Available records
- Opening Delimiter -

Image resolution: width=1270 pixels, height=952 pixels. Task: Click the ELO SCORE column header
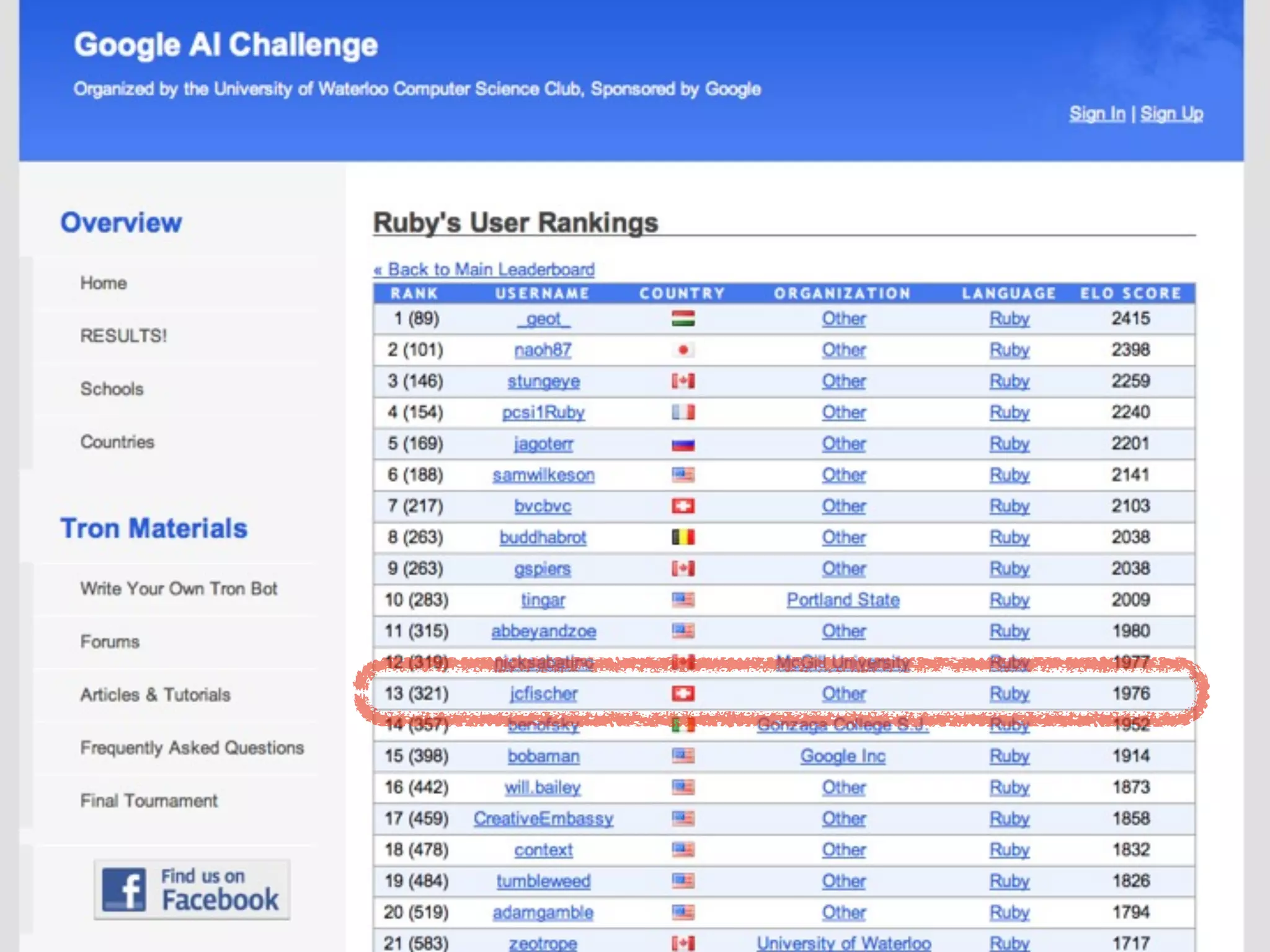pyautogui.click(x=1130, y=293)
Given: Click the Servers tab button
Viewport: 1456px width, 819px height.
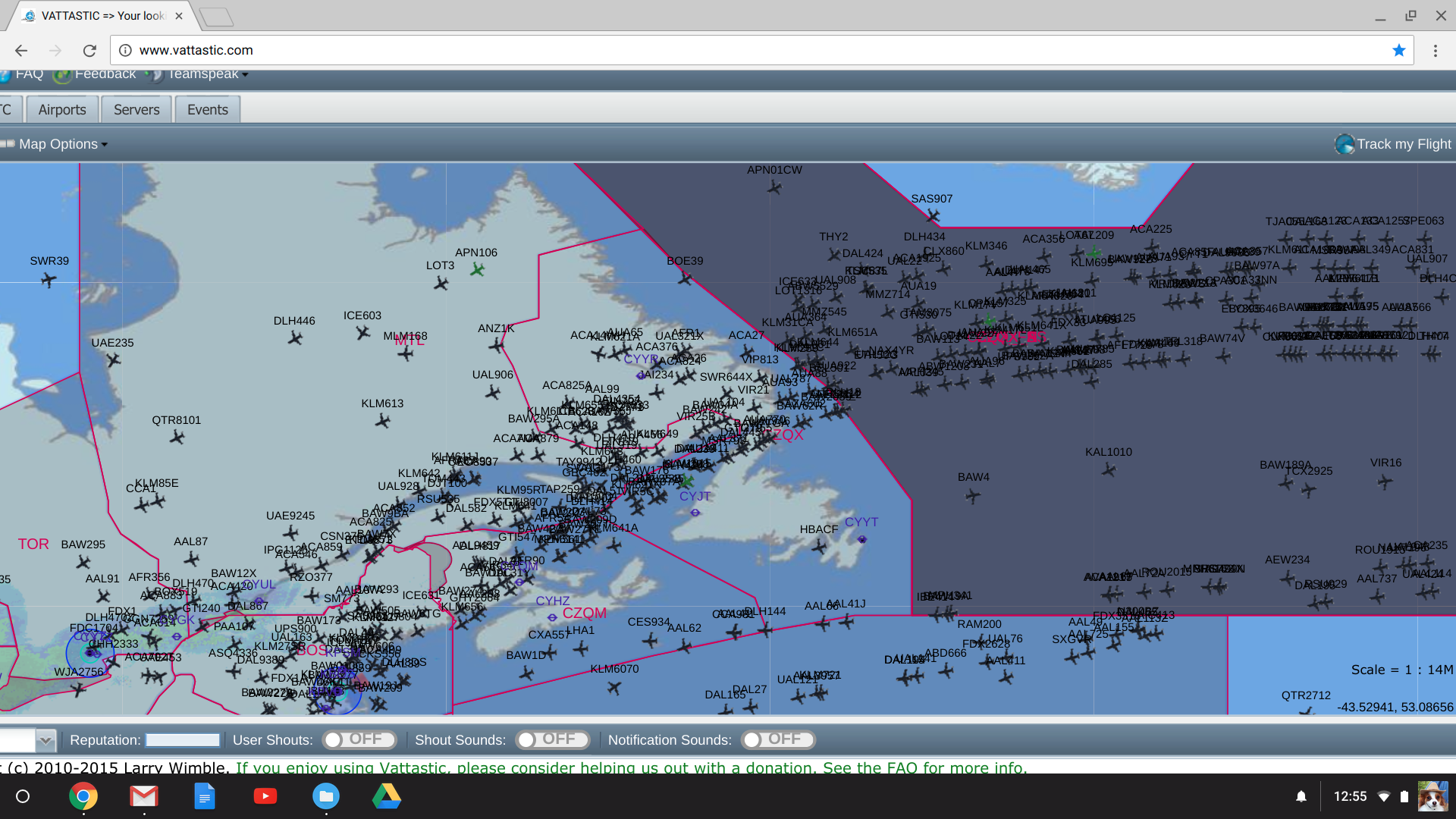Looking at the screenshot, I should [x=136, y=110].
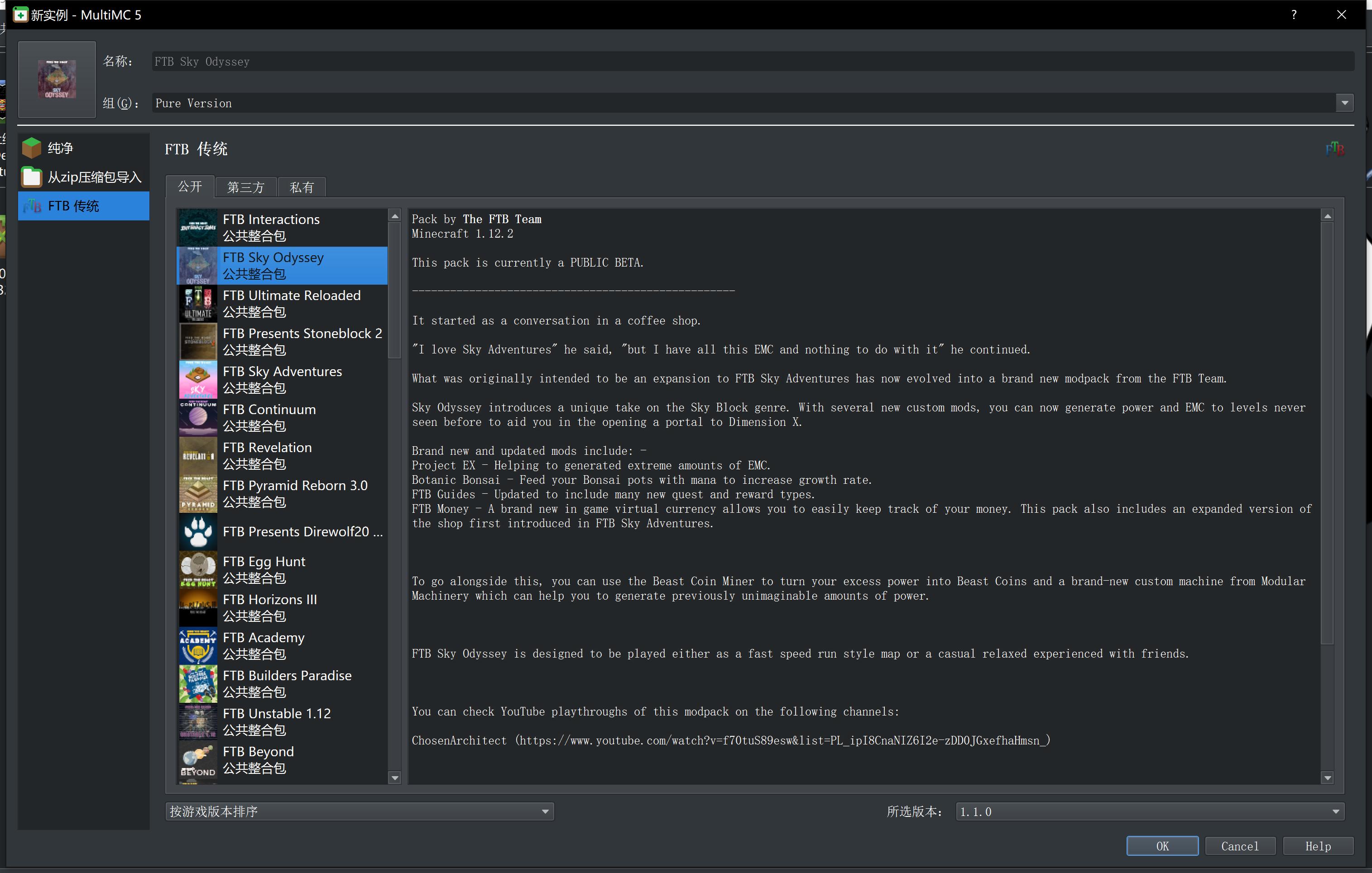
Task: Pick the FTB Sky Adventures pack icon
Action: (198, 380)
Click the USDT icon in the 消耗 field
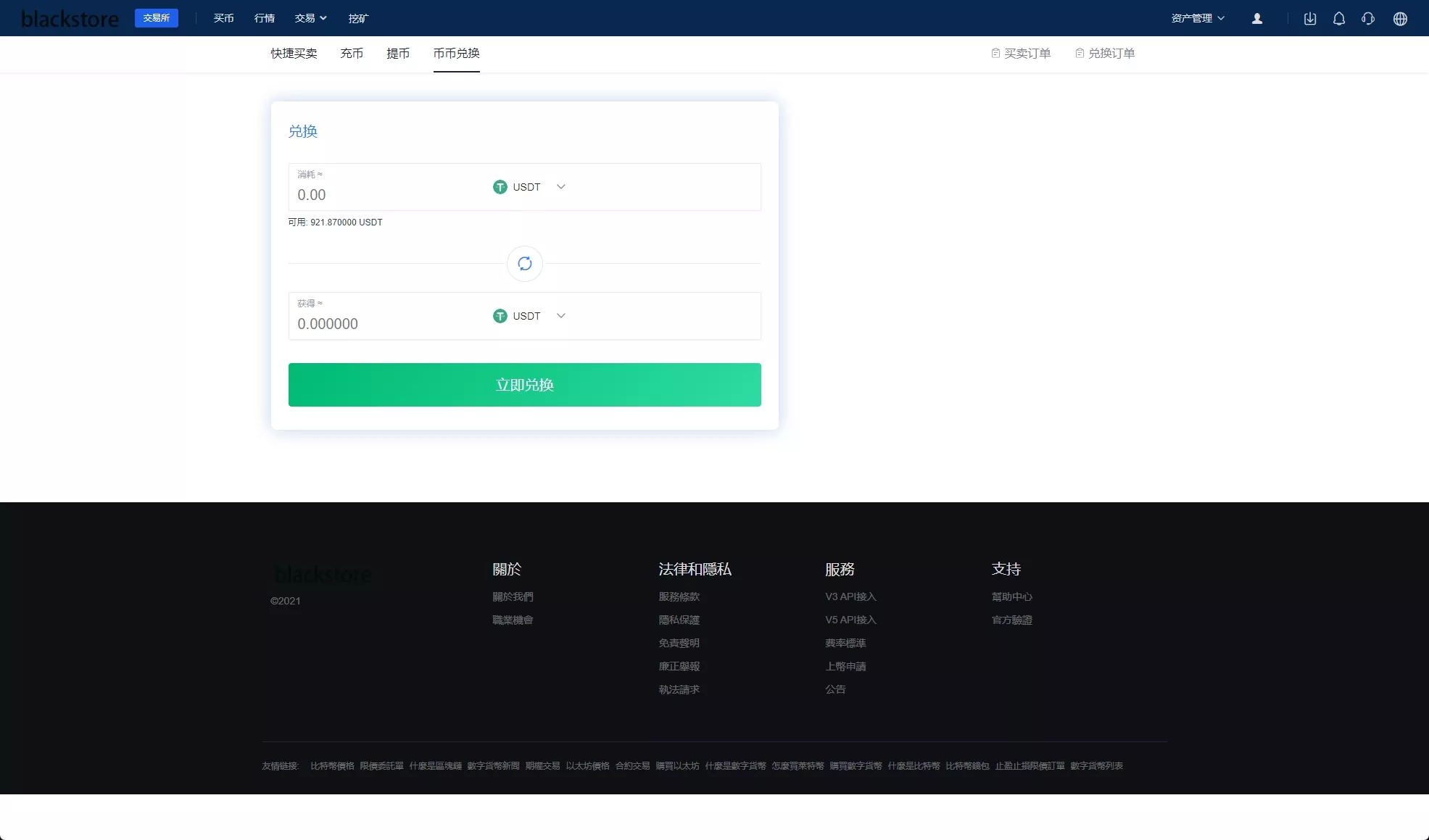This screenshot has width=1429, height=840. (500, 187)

- Closing Delimiter -
- Opening Delimiter -

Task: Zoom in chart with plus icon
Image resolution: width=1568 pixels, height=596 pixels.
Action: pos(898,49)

- Closing Delimiter -

Work task
The answer must be the lines above from the one containing "Image resolution: width=1270" through the one containing "Given: Click the Servers tab button", reproduced exactly, with no pictures and nothing else.

Response to the exercise
Image resolution: width=1270 pixels, height=952 pixels. Task: Click the ELO SCORE column header
pyautogui.click(x=1130, y=293)
Given: Click the Servers tab button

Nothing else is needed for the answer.